I'VE SAID IT before and I'll say it again: Quit yer bitchin' about Chinese food in this town. Seriously. Frank's Noodle House, Zien Hong, Szechuan Chef, Hot Pot City, HK Café, Wong's King. They're all there, serving up great variety for you ingrates.

Now we've got another one: BTU Brasserie. Mind you, purists will lay into the fusion elements of this menu, but I'd like to shovel just one bite of BTU's gloriously crisp, fried Buddha's "Beef" seitan ($13) in their mouths before they can start their annoying snark. The amazing texture and sweetly tangy finish on this dish alone could sell me on the place. Seitan now haunts my dreams.

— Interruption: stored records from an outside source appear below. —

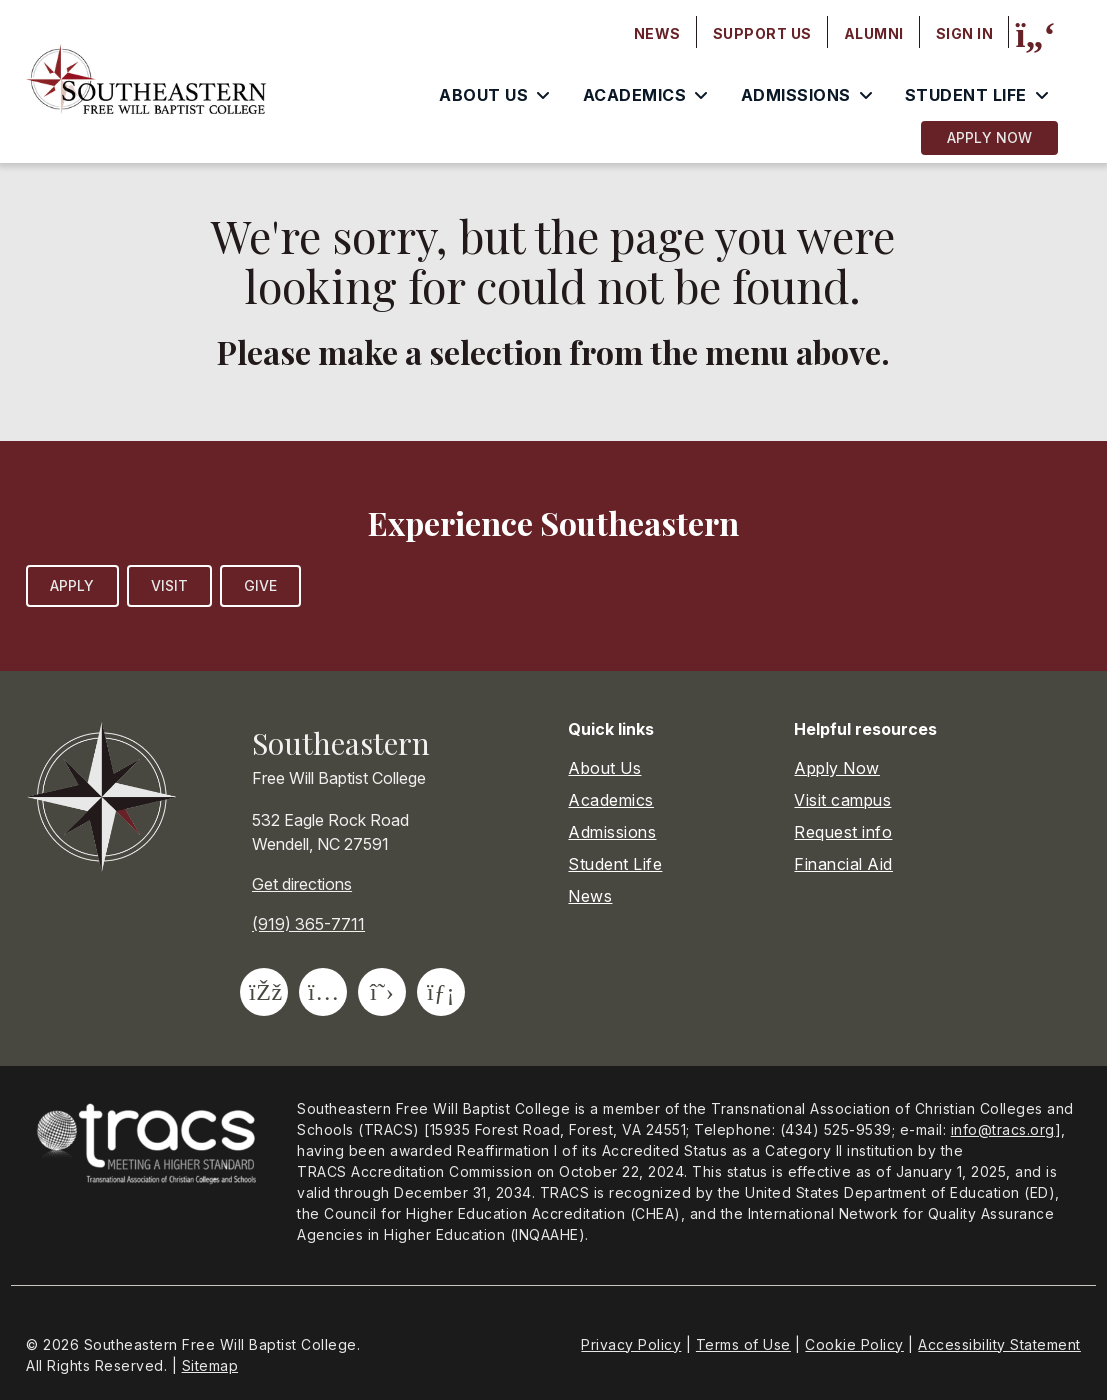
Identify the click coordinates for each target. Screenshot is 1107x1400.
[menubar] (814, 34)
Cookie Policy (854, 1344)
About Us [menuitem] (483, 95)
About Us (604, 768)
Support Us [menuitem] (762, 33)
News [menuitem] (657, 33)
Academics (611, 800)
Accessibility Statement (999, 1344)
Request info (843, 832)
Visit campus (842, 800)
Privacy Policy (631, 1344)
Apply (72, 585)
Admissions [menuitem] (796, 95)
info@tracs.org (1003, 1129)
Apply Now (989, 137)
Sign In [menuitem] (965, 33)
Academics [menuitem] (635, 95)
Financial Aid (843, 864)
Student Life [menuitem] (966, 95)
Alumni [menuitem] (874, 33)
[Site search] (1035, 35)
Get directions (302, 884)
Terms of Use (743, 1344)
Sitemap (210, 1365)
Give (260, 585)
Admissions (612, 832)
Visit (170, 585)
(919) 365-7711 (308, 924)
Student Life (615, 864)
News (590, 896)
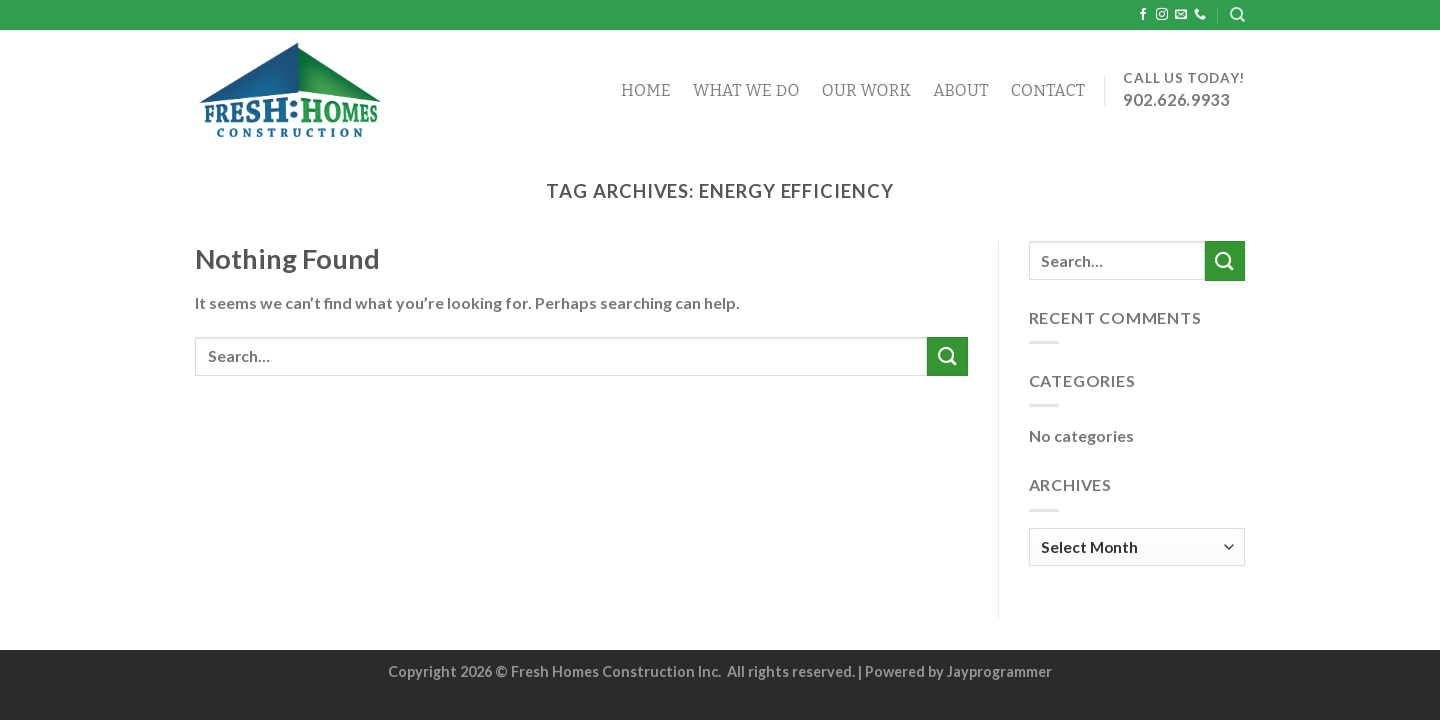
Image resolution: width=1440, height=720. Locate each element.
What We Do (746, 90)
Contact (1048, 90)
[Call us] (1200, 15)
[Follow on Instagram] (1162, 15)
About (961, 90)
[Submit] (947, 356)
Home (646, 90)
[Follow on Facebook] (1143, 15)
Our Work (867, 90)
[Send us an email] (1181, 15)
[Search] (1237, 15)
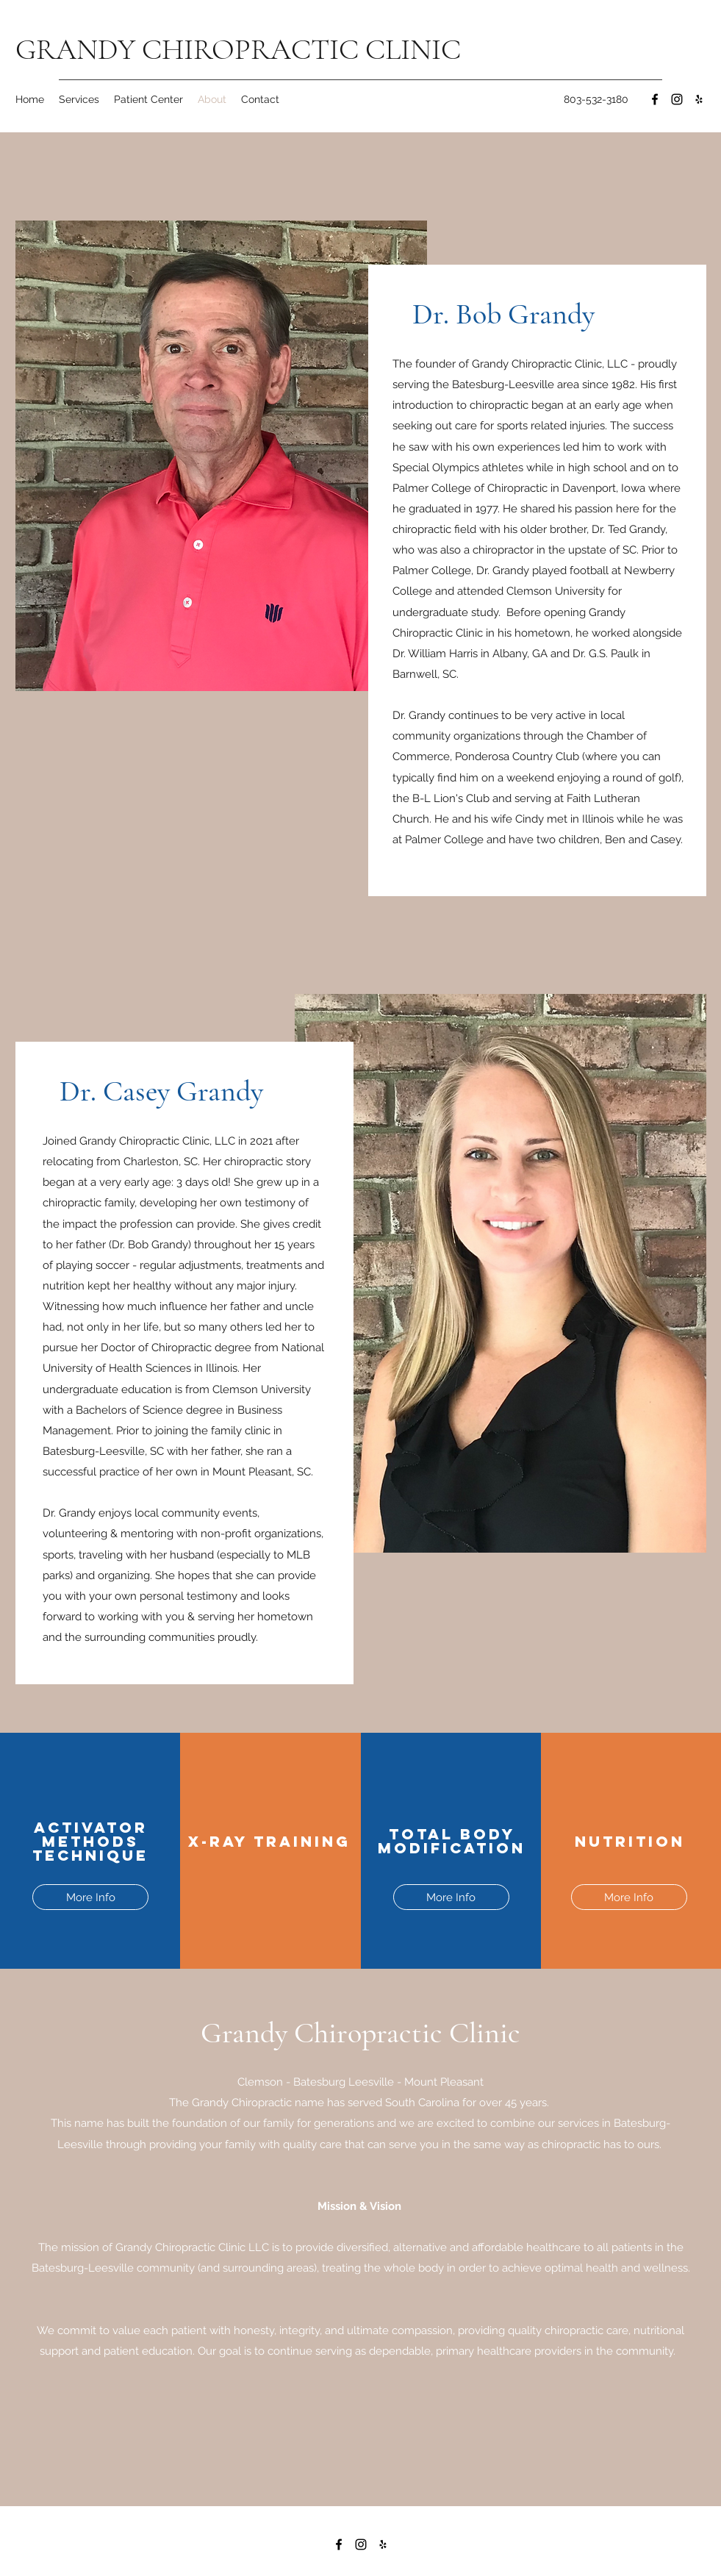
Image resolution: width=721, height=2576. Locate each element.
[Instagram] (677, 99)
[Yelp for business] (699, 99)
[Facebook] (655, 99)
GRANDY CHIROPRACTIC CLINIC (238, 49)
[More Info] (90, 1897)
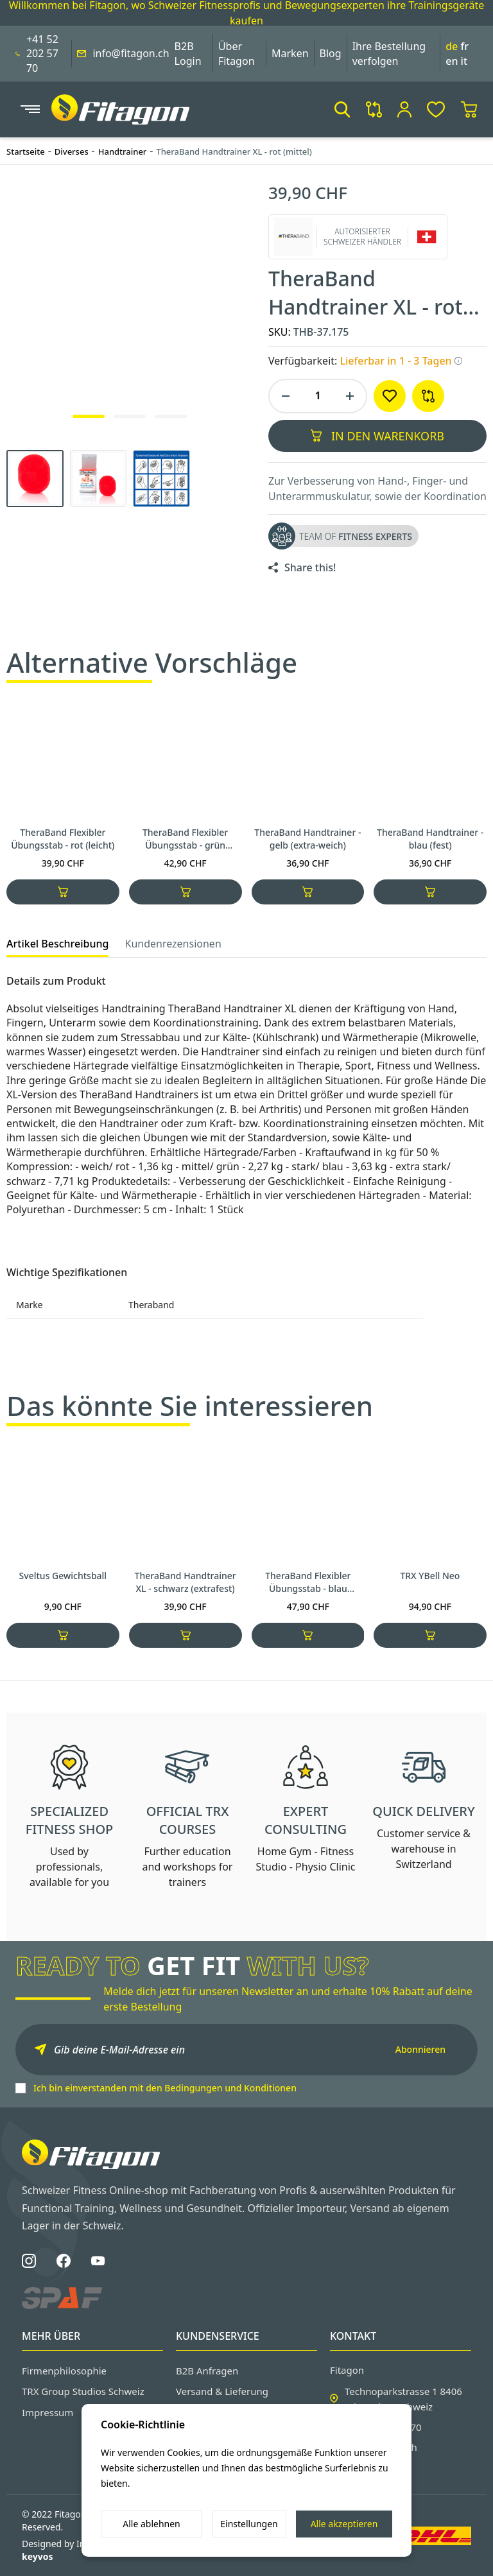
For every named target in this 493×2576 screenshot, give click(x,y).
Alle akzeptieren (344, 2524)
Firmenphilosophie (64, 2370)
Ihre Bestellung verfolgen (389, 53)
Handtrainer (122, 151)
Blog (331, 53)
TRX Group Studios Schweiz (83, 2391)
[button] (342, 109)
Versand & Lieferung (222, 2391)
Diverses (72, 151)
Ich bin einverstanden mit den (165, 2088)
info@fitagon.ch (130, 53)
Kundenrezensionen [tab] (173, 944)
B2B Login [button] (188, 53)
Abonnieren (420, 2049)
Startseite (25, 151)
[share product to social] (302, 567)
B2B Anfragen (207, 2370)
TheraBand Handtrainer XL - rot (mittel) (233, 151)
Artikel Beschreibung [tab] (57, 944)
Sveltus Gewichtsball (62, 1623)
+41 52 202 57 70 (42, 53)
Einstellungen (248, 2524)
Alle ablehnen (151, 2524)
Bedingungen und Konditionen (230, 2088)
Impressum (47, 2412)
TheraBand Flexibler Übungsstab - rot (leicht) (62, 838)
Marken (290, 53)
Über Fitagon (236, 53)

What really brings home the braised pork belly: Two geniuses—chef Chris Bogart and brewer Nate Yovu—dreamt up this bizzaro gastropub/brewery/Sichuan haven, set up in a richly deserving neighborhood, and then decided cleavers make good wall décor. Kickstarters agreed, fronting more than $15,000 to help this little concept that could.

The brewery's first beer—an IPA, naturally—went on tap last week, joining a rotating list of local beers (Commons and Occidental have had strong showings) to wash down BTU's spicy dishes. The Out for a Rip IPA, for me, is drinkable, which is saying something about the quality and my hop-averse palate. My IPA-loving dining companion loved it, comparing it to the unimpeachable Fort George. Staff told me a rice lager is on the way soon.

Tuck into just a few orders from the front of the menu; it's the shakier half of BTU's offerings. It's made up of cold dishes, baos, and small plates (there go those damn small plates again). I appreciated the inclusion of tendon on the BBQ platter ($5), a nod to the restaurant's location on what I'm going to now dub "Pho Row™," due to the sheer amount of pho-focused establishments within walking distance. You'll do well to order the fried pie gao ($7)—soft spinach, tofu, and cashew in a crisped-up tofu skin. Skip the flavorless daikon salad ($5), and the green beans, simply for their miniscule portions. We ordered the beans as a table of four, and while tasty as all get-out, flecked with pork bits and fermented black beans, we each got about six beans each... for $7. Dude, that's like 29 cents a bean. If you're going to encourage family-style eating, serve enough for the family to share.

Head to the back of the menu to get to the real BTU—a nod to the British Thermal Unit used to measure heat levels—because this is where the spice (nay, the soul!) lives. Along with the Buddha's Beef, spring for the XO lai fun, short fat rice noodles swimming in slightly spicy XO sauce with veggies, shrimp, scallops, and Chinese sausage ($11). A sidecar with Laird's applejack brandy and five-spice simple syrup ($9), which I found to be too strong by itself, vibed with the Chinese flavors. The black walnut Manhattan ($9) had a sticky, syrupy quality that paired well with nothing.

The visible lack of actual Sichuan peppers in the Sichuan chicken ($13) bummed me out, but that sucker was still plenty spicy—just dodge the off-putting smoked cucumbers. The ma po tofu ($13) with ground pork had balanced flavor—sweet, spicy, and salty all melding into one happy bite. Crazily, they ask you how spicy you'd like your dish. Your answer should be "hot."

BTU has beer. It has spice. It's raucous and pretty full most nights, despite its newness. It is good Chinese food. In Portland. So there. Neener-neener, haters.


Lunch: Tues-Fri 11:30 am-2 pm. Dinner: Tues-Thurs 5-11 pm, Fri-Sat 5 pm-midnight, Sun 5-10 pm. Bar seating. Sweet-ass mural on the east wall.